The same thing applies with any other potential source of marital discord, be it money, division of household labour,  TALK ABOUT IT. This is not rocket surgery, folks. Not if you're married. At least it shouldn't be. If you've married somebody and you can't talk to them, I'm sorry to inform you that you've married the wrong person.

I honestly can't fathom how widespread this seems to be. What causes it? I can sort of understand one party, the other, or both being potentially embarrassed about sexual issues, and nobody likes to find out they're lousy in the sack...but how are you going to improve if you don't know, specifically, where you're lacking? And as far as embarrassment goes, if you can't be embarrassed in front of your spouse, again, you're doing it wrong. Hell, I embarrass myself pretty much daily. Makes her laugh. That wasn't part of our vows, but it probably should have been. "To have and to hold, to cause you to spray Diet Pepsi out your nose until death do us part."

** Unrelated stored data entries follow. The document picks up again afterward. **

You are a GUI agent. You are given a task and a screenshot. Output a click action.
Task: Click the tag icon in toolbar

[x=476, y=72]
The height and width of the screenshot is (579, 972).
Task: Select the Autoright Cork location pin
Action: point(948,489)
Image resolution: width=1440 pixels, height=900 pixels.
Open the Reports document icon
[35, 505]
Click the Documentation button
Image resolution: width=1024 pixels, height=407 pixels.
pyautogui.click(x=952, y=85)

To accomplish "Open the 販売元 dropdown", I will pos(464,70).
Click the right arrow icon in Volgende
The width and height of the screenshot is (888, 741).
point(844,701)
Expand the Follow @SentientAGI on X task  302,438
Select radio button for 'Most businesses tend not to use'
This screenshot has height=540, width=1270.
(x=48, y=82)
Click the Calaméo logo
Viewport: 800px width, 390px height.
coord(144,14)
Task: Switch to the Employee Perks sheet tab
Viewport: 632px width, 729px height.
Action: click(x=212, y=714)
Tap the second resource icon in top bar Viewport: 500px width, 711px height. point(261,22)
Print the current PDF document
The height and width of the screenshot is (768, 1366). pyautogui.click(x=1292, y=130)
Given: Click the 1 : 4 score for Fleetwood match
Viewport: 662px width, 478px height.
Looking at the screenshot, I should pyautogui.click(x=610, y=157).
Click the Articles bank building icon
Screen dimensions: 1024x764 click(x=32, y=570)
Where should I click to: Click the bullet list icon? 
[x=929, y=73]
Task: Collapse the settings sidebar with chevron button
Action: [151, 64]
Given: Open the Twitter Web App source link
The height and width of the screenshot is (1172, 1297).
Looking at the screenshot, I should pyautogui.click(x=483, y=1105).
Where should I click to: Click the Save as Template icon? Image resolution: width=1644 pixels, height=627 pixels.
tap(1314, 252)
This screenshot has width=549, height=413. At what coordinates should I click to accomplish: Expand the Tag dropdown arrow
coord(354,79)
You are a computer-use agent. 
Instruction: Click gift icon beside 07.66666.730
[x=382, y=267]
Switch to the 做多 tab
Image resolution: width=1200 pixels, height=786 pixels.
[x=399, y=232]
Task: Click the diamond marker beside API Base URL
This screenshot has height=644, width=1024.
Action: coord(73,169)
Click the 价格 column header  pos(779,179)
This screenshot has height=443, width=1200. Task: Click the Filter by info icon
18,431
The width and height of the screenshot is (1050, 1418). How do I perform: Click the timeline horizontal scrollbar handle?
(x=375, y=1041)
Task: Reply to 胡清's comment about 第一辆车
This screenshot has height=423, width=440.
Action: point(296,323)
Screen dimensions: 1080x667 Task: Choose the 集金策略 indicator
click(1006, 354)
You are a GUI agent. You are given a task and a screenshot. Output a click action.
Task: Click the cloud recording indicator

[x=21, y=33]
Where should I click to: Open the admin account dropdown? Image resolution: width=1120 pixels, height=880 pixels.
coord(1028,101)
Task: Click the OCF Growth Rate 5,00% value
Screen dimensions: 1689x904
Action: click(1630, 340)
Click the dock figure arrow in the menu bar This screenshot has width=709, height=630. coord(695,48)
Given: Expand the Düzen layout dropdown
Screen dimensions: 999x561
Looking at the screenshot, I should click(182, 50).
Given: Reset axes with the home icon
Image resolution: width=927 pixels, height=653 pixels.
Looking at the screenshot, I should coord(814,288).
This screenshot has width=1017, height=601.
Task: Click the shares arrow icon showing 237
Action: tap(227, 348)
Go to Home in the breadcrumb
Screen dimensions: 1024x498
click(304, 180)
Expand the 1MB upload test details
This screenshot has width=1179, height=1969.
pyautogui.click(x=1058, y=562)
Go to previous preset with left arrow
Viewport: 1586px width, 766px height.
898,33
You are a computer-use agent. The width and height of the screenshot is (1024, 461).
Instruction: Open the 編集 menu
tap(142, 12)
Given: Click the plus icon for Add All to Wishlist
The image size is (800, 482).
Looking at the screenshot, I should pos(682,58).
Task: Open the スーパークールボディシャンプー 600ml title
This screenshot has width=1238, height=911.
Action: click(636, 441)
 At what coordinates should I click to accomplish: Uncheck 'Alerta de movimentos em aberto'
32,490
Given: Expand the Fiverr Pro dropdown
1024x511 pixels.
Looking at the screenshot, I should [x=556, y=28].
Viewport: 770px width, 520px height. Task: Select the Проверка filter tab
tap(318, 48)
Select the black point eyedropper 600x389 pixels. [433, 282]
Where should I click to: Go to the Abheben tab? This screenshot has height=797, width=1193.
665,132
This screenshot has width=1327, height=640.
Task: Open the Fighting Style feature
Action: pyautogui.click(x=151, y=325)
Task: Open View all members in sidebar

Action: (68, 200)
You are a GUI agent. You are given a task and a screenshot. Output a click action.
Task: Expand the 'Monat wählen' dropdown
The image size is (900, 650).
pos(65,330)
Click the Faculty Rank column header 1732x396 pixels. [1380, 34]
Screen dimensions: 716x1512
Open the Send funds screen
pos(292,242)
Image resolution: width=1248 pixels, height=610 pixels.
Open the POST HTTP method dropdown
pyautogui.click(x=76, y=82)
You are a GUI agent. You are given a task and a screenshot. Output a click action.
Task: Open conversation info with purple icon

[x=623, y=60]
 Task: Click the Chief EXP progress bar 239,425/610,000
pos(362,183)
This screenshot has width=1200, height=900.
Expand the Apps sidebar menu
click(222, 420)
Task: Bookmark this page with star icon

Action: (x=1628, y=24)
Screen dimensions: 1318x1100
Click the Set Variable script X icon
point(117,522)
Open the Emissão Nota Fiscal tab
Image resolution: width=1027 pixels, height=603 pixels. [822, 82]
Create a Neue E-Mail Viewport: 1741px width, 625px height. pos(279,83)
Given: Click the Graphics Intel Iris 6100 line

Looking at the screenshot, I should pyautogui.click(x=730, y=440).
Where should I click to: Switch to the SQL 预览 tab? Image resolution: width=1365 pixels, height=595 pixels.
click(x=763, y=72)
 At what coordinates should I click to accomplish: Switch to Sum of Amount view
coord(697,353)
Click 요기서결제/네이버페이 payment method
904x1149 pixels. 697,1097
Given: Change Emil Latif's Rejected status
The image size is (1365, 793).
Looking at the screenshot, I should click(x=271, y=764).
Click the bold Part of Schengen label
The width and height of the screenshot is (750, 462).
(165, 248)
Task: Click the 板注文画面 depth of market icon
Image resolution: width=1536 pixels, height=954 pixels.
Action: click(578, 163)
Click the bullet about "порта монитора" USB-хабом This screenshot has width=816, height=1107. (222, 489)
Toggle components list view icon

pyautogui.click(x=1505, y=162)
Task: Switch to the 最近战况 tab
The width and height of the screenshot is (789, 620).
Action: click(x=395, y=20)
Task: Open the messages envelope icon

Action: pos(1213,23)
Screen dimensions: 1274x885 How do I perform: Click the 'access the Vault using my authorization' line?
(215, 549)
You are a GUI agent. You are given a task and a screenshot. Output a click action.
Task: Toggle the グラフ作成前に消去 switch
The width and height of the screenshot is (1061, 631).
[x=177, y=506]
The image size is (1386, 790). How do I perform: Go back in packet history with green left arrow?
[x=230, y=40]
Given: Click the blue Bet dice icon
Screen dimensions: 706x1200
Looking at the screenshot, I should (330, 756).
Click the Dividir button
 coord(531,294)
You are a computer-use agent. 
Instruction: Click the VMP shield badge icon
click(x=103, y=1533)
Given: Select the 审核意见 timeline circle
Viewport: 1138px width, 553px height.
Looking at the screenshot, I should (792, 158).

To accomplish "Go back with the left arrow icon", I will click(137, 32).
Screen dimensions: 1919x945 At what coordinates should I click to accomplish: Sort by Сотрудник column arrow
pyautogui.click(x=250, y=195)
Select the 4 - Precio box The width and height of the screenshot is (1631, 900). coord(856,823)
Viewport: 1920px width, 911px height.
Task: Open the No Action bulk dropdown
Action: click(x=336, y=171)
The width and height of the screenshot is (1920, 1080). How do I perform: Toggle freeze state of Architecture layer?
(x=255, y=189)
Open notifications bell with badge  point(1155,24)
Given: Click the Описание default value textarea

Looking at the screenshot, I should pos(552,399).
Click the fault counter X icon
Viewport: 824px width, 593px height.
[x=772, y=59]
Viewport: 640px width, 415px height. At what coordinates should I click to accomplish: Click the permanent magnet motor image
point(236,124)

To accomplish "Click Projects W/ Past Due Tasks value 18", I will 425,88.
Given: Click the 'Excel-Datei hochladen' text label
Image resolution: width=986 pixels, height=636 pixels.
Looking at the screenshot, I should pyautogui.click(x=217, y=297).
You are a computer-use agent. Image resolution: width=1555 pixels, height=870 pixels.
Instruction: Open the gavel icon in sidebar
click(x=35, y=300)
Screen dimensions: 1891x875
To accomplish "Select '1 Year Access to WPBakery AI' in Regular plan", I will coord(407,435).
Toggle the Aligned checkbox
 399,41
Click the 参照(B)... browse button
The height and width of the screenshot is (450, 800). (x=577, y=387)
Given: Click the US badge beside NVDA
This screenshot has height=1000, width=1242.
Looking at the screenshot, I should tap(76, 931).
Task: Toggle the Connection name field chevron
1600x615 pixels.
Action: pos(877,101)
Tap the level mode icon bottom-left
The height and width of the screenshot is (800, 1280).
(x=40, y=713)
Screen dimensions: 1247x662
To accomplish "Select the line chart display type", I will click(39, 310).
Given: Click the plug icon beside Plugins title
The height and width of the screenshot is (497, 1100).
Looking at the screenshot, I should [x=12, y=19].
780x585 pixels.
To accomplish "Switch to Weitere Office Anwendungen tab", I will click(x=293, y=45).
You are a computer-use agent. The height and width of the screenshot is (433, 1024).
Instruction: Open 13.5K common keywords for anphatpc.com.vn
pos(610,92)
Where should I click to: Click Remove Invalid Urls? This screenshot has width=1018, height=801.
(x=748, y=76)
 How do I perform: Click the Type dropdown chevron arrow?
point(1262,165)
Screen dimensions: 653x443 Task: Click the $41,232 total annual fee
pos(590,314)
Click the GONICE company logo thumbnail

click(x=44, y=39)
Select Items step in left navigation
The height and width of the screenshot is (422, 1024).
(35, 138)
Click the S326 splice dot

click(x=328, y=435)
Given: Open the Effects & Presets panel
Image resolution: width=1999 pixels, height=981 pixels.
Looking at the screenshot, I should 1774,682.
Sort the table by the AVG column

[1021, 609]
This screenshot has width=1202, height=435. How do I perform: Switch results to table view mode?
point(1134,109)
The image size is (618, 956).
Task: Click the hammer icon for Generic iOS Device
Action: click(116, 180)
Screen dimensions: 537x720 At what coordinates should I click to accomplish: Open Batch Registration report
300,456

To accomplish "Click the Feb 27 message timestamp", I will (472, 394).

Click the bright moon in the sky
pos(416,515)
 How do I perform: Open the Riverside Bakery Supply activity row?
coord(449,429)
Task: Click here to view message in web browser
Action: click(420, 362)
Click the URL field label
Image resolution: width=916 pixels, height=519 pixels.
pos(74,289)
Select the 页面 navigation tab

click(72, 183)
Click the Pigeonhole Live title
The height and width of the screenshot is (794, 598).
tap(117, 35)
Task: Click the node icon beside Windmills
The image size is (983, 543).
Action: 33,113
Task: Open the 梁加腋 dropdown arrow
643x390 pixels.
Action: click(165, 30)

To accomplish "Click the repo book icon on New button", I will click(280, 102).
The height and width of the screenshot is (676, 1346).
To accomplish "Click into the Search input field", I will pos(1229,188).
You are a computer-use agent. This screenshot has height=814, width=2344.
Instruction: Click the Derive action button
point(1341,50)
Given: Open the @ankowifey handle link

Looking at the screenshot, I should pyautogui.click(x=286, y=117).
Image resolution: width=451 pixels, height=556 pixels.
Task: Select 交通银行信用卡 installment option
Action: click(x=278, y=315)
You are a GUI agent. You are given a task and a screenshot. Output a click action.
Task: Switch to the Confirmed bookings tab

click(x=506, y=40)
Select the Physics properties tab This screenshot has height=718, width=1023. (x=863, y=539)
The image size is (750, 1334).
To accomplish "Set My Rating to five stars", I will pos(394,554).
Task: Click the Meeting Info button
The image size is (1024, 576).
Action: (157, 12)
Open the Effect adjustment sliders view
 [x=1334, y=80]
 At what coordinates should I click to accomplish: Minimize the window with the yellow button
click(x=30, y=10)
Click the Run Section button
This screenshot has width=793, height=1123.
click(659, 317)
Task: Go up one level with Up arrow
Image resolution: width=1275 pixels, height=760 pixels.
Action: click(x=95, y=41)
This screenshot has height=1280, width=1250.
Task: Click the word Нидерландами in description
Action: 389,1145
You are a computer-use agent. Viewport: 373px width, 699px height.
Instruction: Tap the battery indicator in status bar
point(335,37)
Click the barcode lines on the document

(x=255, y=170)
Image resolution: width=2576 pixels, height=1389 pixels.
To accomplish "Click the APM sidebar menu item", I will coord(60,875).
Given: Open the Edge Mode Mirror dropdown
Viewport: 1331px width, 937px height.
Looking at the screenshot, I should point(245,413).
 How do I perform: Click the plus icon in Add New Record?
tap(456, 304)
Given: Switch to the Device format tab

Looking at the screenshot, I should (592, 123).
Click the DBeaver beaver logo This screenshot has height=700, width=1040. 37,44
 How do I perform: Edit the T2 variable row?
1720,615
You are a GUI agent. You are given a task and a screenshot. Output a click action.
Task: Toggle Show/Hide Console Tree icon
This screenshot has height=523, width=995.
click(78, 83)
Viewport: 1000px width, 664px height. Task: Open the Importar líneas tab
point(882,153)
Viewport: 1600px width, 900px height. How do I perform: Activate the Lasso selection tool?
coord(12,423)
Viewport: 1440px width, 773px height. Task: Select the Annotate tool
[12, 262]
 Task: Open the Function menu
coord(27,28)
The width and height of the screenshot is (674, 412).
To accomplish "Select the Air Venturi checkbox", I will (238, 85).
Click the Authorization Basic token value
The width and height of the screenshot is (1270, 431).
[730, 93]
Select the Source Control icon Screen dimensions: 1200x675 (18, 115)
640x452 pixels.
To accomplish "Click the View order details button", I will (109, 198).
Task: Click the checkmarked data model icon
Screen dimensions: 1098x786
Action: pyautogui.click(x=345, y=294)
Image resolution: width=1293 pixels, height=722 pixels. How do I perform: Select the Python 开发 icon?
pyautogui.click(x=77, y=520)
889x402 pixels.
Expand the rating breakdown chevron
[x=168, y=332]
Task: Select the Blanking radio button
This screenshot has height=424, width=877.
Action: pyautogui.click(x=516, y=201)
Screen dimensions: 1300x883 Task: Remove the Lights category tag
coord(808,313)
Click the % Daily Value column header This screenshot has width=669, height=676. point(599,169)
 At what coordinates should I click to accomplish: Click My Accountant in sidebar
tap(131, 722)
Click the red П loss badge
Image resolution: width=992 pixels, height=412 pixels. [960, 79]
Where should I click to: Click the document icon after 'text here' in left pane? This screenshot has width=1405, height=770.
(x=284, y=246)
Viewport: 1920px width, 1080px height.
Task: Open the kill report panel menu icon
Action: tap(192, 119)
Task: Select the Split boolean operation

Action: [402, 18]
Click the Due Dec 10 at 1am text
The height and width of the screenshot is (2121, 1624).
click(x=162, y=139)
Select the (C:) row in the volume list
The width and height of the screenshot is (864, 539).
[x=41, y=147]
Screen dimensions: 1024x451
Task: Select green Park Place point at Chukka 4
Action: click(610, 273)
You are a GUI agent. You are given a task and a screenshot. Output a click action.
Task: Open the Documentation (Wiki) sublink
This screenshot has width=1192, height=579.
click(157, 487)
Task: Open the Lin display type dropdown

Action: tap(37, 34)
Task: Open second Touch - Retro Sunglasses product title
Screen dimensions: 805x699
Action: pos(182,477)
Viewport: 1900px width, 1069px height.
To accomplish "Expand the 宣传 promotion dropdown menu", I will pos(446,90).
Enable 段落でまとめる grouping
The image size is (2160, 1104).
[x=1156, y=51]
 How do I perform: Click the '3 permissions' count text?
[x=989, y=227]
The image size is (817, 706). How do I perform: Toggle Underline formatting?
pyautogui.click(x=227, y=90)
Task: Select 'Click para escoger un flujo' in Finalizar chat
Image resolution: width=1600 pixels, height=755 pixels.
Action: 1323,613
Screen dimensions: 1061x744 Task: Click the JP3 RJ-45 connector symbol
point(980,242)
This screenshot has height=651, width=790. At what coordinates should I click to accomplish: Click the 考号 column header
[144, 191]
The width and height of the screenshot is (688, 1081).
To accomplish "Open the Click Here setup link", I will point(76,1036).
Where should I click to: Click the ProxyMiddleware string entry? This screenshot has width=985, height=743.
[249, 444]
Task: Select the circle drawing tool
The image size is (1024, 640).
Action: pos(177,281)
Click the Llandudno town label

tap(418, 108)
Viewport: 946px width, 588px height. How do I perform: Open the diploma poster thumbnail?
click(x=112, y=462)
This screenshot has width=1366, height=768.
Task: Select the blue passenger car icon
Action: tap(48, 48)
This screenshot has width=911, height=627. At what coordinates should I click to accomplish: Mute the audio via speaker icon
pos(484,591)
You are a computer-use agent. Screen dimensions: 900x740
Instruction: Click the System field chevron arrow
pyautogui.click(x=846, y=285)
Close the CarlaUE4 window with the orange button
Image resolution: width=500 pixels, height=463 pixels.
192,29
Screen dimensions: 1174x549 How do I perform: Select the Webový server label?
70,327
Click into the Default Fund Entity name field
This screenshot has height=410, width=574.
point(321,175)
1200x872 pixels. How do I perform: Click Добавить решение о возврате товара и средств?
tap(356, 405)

It's stereotypically a guy thing, of course--we don't want to talk about things, we just want to fix them. I'll admit to being born with a huge heaping helping of this particular inclination. I understood the value of talking about things--some days you can't shut me up, after all--but only as a means to an end. It took me many years to realize that for many women, talking about the problem is fixing it. Often all she wants to know is that she's not suffering alone.

Anyway, this was one of the things our premarital course stressed, the need for constant communication. (I've said this before, incidentally, but if you're getting married, you should take some sort of premarital course, all the more so if you believe you don't need one. It'll open your eyes and give you some extremely valuable coping strategies for the days when the love of your life is driving you insane.) Any problem you get into with words can be solved with more words, never forget that. And don't forget, either, that just because someone spends much of their waking life with you, doesn't mean he or she knows what thoughts are bouncing around in your head.

I will cop to another very "male" behaviour: when angry, I tend to withdraw. First, because I hate conflict. Second, because I have a streak of jerky knee in me that is prone to erupt in moments of high stress and make me say something completely unforgivable that I don't even mean. And third because if I'm really pissed, the mental effort involved in widening my perspective and becoming unpissed takes my undivided attention. So I'll back off for a minute or an hour, and then I'll come back to the table able to talk coherently. "Never go to bed mad" was one of the pieces of advice freely given to me before marriage. It's a good one.

But talk. Use your words. So many of life's little (and big) issues can be dispensed with simply by talking about them....this seems so obvious that it shouldn't need saying...but apparently it does. TALK.